# SB 10k Belt Replacement



## dcms (Aug 31, 2011)

What is the best way to replace the belt between the cone drive and the spindle?  I can't imagine you need to dismantle the spindle and other drive works to install a belt??

I see on the forum some discussions about gluing a belt and using a link belt.  I suppose that is to allow the belt to be replaced without dismantling the lathe.
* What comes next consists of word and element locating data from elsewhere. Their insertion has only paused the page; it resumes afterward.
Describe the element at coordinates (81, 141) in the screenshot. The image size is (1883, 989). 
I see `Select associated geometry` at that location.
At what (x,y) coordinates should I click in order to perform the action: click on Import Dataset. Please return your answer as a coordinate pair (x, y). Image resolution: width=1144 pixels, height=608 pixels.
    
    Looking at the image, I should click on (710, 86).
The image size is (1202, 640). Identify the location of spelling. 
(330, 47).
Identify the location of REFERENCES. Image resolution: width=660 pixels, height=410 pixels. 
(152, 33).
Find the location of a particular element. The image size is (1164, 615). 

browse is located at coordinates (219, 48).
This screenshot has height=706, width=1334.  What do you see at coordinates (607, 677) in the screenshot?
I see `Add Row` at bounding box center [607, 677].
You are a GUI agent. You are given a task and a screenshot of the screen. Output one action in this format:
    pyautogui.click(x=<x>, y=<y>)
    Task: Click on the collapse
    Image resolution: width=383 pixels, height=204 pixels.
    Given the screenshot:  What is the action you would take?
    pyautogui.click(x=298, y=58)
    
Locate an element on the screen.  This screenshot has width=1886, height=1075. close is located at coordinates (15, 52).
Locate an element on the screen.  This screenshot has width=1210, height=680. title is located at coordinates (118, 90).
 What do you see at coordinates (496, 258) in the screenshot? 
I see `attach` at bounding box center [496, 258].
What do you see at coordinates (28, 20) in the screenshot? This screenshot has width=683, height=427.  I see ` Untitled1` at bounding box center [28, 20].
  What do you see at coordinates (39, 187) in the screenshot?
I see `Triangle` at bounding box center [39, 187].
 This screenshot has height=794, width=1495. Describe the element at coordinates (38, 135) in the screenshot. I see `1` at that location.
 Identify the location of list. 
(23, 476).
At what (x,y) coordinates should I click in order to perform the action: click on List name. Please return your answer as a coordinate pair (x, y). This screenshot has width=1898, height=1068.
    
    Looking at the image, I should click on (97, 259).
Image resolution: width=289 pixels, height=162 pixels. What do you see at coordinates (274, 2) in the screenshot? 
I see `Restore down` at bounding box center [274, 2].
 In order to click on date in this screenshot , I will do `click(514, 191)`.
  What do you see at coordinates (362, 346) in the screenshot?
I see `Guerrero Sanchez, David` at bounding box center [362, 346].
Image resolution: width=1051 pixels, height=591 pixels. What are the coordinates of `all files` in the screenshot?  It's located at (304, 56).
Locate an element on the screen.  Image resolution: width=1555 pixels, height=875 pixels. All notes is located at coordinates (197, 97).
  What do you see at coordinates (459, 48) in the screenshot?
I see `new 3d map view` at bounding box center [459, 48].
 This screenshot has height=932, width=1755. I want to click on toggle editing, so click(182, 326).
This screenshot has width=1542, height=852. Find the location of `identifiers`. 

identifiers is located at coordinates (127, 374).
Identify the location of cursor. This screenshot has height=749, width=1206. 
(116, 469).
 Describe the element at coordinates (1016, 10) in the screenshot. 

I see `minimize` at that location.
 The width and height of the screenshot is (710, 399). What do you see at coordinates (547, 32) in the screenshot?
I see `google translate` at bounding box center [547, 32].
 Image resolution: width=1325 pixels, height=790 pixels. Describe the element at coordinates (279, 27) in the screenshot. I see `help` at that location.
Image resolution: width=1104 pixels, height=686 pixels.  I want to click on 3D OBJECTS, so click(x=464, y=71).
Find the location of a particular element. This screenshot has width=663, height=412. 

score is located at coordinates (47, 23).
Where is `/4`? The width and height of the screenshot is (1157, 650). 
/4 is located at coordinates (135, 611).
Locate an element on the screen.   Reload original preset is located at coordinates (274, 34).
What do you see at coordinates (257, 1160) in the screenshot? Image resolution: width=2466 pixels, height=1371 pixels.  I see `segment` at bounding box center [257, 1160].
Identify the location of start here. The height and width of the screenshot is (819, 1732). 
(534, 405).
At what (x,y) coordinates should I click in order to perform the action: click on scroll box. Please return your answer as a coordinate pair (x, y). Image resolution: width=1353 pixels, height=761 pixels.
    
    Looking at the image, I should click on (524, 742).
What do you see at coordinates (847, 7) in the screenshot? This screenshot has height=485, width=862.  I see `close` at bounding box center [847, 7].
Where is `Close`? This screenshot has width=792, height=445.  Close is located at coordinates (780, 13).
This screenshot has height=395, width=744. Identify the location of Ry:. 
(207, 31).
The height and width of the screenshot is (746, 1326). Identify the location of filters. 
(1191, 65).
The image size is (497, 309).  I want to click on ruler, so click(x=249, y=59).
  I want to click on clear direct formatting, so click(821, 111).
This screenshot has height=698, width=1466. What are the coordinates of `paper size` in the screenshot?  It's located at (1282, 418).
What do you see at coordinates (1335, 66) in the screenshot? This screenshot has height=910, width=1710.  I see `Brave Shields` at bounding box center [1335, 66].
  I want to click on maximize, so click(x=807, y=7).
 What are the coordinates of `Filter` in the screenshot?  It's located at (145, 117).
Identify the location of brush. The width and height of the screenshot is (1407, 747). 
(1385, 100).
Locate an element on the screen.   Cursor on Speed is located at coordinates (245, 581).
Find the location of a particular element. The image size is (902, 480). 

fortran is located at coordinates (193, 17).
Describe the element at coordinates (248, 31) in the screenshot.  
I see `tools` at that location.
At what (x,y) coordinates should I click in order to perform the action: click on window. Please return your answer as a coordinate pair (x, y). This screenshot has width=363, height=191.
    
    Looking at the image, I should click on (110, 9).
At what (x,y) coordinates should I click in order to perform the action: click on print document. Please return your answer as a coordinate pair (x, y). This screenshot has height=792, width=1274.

Any advice on "where" to get a new belt is appreciated.


----------



## November X-ray (Aug 31, 2011)

Would it be possible for you to post a picture of your unit's pulley area?


----------



## pjf134 (Sep 1, 2011)

There are a couple of ways to replace a belt, one way is to get a leather belt and splice it then clamp, glue and wait 12 to 24 hours or get a car belt (serp.) then splice as described or use a link belt like I did and only takes 2 minutes and no need to splice, just remove extra links and re-attach (see pic). I had mine on the lathe since march and it does not slip, but the motor v belt does. I will not go back to leather as I love the link belt. The under drive units should work also as long as there is room for the extra thickness. Mine came as 60", but I only needed 54".
Paul


----------



## dcms (Sep 1, 2011)

Thanks for the help. This seems fairly straight forward.  I don't have a way to post a picture yet. Will post one as soon as I get a way to transfer photo to computer.


----------